Après qu’un magistrat a été personnellement et injustement pris à partie à l’occasion de la récidive d’un condamné placé en libération conditionnelle, un signal politique fort est ainsi envoyé aux juridictions en faveur d’une politique alternative à l’emprisonnement restrictive.

Les mesures de milieu ouvert : véritable outil de prévention de la récidive

Il est certain que l’emprisonnement n’est pas un outil de prévention de la récidive, bien au contraire. Les délinquants qui ont effectué réellement la plus grande part de leur peine, sans aménagement autre que le bénéfice éventuel de la grâce présidentielle et des remises de peines ordinaires (aujourd’hui devenues le crédit de réduction de peine), sont aussi ceux qui sont le plus souvent condamnés à nouveau à des peines d’emprisonnement ferme.

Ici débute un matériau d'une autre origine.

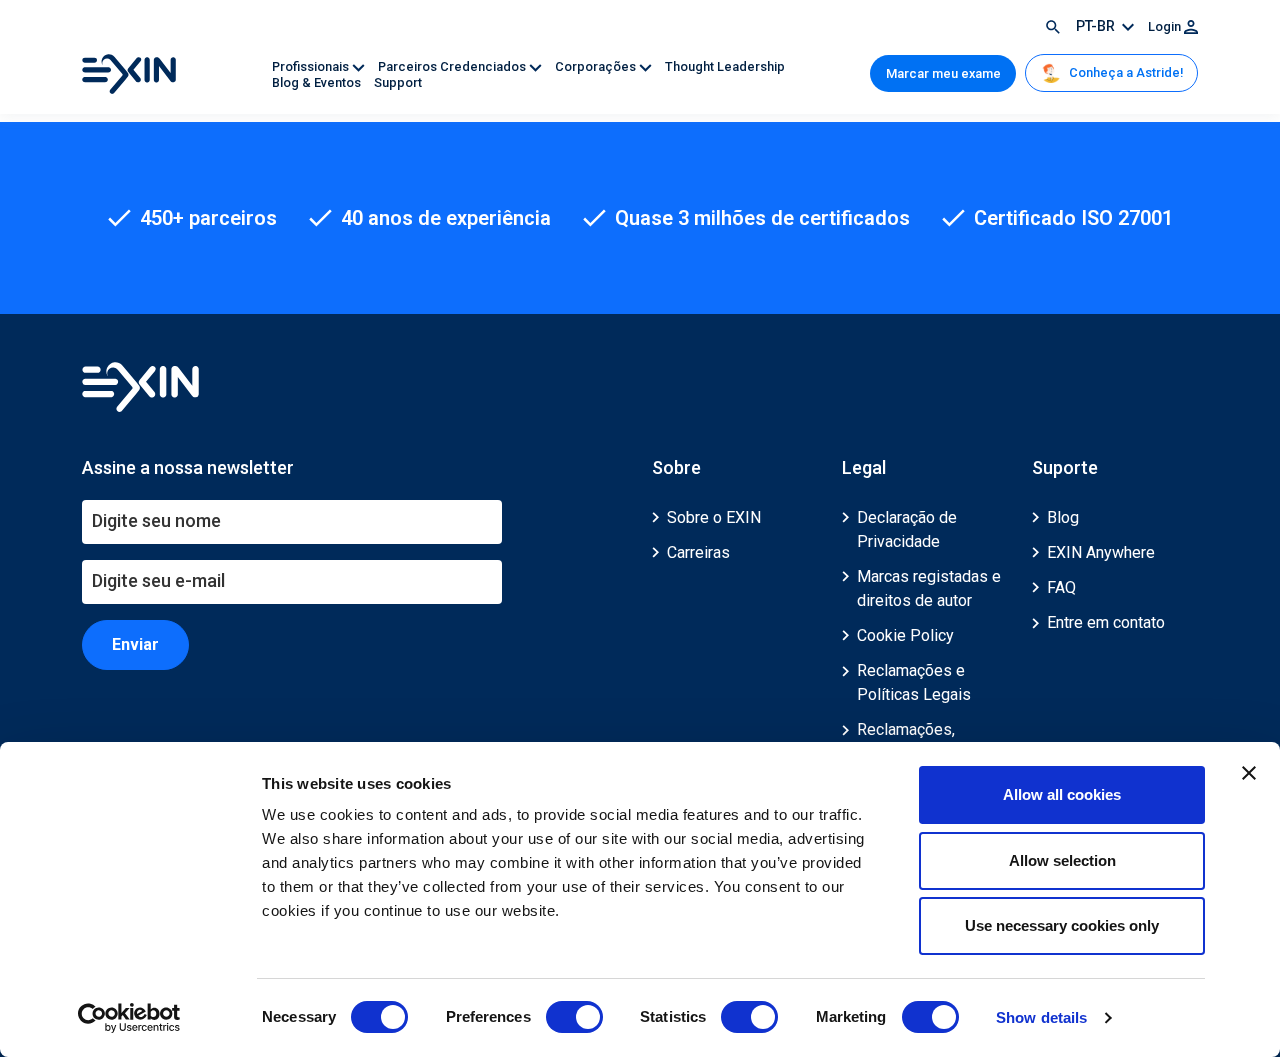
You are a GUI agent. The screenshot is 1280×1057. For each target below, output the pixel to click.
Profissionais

Une étude à paraître confirme une nouvelle fois cette réalité incontournable.S’il est difficile de dégager des certitudes en cette matière, les mesures de milieu ouvert, et notamment la libération conditionnelle semblent avoir au contraire des effets positifs lorsque l’on compare des situations de condamnés semblables.

Les vrais enjeux se situent donc bien, non pas dans un recours accru à l’emprisonnement, mais dans un renforcement du contenu des mesures d’accompagnement socio-éducatif en milieu ouvert, spécialement dans un contexte où la part la plus importante de la population concernée est constituée des personnes les moins bien insérées socialement.

Or l’insuffisance des moyens dont disposent les services pénitentiaires d’insertion et de probation pour mettre effectivement en oeuvre les mesures restrictives de liberté (sursis avec mise à l’épreuve, travail d’intérêt général, libération conditionnelle...) dans des conditions permettant un accompagnement socio-éducatif réel, a été objectivement constatée et soulignée. Le rapport de la mission se fait d’ailleurs l’écho de cette situation et, le rapporteur de la loi du 9 mars 2004 l’a encore rappelée à l’occasion de son dernier rapport sur la mise en application de ce texte.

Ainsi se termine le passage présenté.